Bacteroides Fragilis Toxin Coordinates a Pro-Carcinogenic Inflammatory Cascade via Targeting of Colonic Epithelial Cells

Abstract

Pro-carcinogenic bacteria have the potential to initiate and/or promote human colon cancer. However, the mechanism(s) by which a bacterium may trigger carcinogenesis remains unclear. Herein, we show Bacteroides fragilis toxin (BFT) secretion by the human pathobiont enterotoxigenic Bacteroides fragilis (ETBF) triggers in Min Apc /- mice a ETBF pro- carcinogenic inflammatory cascade requiring IL-17R, NF-κB, and Stat3 signaling in colonic epithelial cells (CEC).

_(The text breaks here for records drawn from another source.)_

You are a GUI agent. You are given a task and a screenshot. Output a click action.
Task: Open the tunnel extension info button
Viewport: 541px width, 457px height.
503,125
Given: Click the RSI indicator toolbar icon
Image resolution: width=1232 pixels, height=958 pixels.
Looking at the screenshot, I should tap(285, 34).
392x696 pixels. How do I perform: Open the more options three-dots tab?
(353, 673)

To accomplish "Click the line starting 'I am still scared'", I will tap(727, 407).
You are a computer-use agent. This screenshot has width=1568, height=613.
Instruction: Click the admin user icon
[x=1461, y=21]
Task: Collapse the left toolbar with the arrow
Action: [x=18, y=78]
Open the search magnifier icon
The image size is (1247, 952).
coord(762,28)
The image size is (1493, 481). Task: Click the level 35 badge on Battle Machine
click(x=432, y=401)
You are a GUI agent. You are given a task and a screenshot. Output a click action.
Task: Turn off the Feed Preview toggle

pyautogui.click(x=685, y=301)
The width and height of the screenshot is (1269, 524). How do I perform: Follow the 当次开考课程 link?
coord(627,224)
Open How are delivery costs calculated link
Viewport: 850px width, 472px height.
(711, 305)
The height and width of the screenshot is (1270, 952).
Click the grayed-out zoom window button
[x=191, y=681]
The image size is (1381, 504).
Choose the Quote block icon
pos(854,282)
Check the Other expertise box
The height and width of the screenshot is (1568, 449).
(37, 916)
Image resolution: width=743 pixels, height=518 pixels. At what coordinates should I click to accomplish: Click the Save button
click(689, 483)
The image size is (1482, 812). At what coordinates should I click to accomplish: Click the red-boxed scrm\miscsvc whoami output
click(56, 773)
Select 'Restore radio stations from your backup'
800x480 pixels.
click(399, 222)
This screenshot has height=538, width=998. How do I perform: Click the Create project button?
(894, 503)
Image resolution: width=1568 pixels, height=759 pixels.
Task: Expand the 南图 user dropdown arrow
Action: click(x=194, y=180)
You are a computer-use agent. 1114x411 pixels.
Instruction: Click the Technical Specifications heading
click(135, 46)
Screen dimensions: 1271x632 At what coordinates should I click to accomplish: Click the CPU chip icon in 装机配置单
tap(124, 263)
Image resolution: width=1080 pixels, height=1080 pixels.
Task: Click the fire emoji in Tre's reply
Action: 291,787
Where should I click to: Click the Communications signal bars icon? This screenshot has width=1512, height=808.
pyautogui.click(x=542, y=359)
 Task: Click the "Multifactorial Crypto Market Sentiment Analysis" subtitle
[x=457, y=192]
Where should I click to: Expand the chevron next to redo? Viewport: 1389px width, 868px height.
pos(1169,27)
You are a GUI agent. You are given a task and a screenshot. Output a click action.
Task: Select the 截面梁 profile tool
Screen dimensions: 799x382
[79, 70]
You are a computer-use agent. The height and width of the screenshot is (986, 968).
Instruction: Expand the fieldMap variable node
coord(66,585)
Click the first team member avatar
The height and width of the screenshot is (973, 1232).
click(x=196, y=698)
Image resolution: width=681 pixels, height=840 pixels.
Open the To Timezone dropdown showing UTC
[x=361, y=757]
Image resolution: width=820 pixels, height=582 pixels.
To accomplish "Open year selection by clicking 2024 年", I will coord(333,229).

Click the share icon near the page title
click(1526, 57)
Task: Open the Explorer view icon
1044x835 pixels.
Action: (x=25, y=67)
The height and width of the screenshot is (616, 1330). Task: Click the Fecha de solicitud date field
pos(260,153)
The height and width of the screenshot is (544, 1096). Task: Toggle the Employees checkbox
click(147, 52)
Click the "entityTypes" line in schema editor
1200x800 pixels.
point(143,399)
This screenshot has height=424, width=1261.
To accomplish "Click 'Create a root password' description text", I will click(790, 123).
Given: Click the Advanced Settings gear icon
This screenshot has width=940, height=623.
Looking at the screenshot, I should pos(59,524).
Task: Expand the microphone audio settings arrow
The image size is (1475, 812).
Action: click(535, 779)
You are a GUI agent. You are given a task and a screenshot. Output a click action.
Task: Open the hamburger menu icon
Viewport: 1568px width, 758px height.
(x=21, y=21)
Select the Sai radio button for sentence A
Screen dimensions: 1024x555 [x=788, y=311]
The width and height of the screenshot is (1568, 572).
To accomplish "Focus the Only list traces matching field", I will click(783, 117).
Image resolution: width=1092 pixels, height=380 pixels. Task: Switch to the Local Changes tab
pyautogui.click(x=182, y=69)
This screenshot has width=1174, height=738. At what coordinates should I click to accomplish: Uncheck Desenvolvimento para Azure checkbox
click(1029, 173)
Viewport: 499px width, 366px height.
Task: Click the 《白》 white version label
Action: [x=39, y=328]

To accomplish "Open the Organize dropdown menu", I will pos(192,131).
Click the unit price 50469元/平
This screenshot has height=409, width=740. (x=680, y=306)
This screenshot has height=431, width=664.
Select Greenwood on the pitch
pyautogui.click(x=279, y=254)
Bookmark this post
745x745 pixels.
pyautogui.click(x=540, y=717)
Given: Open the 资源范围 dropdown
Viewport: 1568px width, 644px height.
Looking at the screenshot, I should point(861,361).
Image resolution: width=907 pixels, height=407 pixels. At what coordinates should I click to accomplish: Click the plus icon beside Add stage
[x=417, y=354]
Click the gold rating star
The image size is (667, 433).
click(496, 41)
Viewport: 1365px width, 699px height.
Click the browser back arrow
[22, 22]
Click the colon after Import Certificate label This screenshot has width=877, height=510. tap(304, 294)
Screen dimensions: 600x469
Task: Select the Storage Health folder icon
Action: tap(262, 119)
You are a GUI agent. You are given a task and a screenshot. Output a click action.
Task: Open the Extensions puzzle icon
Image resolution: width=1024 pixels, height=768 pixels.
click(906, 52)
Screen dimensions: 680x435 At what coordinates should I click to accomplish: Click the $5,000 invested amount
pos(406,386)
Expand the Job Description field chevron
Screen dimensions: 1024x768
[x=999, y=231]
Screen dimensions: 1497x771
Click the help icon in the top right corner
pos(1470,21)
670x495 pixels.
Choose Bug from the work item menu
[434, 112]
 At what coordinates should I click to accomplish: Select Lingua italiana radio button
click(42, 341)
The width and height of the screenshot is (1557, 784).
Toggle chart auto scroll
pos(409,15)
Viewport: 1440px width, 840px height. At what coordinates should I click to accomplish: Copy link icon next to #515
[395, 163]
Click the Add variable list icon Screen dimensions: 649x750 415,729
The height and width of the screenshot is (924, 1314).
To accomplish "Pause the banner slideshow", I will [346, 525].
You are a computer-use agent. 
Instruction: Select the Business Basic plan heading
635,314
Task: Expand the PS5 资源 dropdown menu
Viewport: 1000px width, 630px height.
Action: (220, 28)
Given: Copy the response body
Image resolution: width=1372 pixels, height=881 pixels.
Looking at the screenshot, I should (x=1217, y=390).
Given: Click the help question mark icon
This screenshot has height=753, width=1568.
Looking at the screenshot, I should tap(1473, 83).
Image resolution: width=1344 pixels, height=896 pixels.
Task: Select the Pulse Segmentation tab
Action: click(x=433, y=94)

This signaling promotes the chemokine-dependent recruitment of pro-tumoral myeloid cells. Although necessary, Stat3 activation in CEC upon ETBF colonization is not sufficient to trigger colon tumorigenesis. Notably, IL-17-dependent NF-κB activation in CECs induces a proximal to distal mucosal gradient of C-X-C chemokines, including CXCL1 that mediates CXCR2-expressing polymorphonuclear immature myeloid cell recruitment with parallel onset of ETBF tumorigenesis in the distal colon, explaining the restricted localization of ETBF tumorigenesis. Inhibitors of pathway drivers linking specific microbial mediators to early colon tumorigenesis could disrupt a myeloid/epithelial pro-tumoral loop.